What is needed is the full set of records, word for word, with no pictures.

Extracted data entries
%%

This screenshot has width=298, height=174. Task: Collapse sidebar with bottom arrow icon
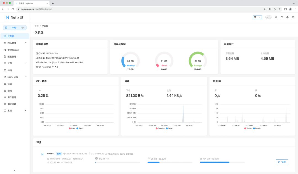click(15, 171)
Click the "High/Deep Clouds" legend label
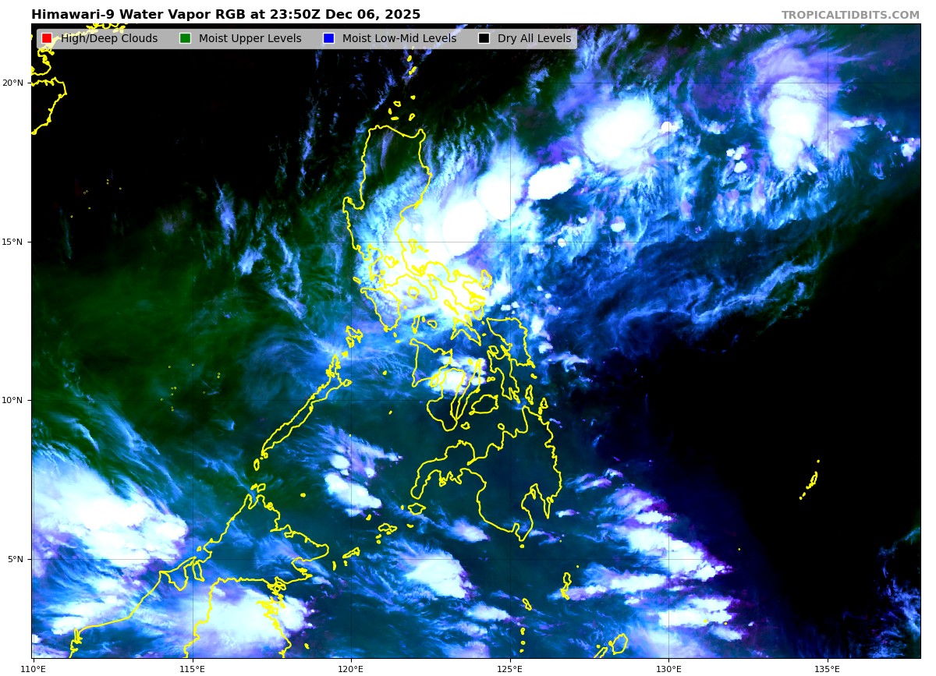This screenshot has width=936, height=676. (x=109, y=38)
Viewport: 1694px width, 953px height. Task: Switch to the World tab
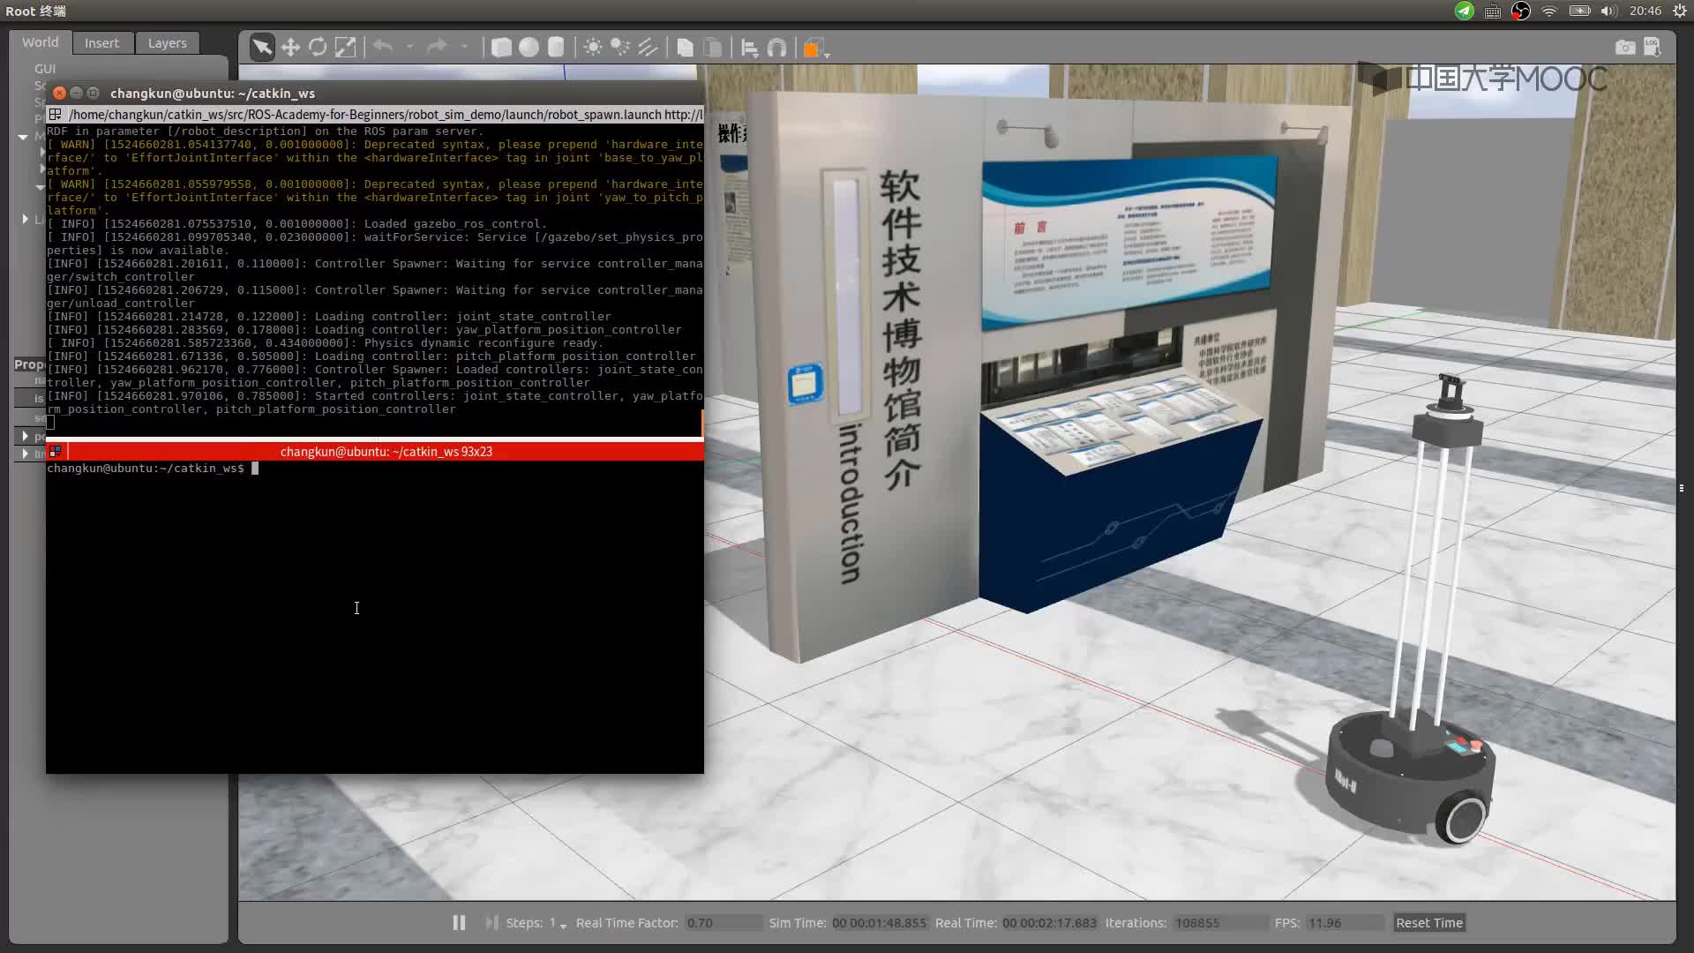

%%

Your response |
This screenshot has width=298, height=174. Task: Collapse sidebar with bottom arrow icon
click(15, 171)
Click the "High/Deep Clouds" legend label
This screenshot has width=936, height=676. (x=109, y=38)
Viewport: 1694px width, 953px height. Task: Switch to the World tab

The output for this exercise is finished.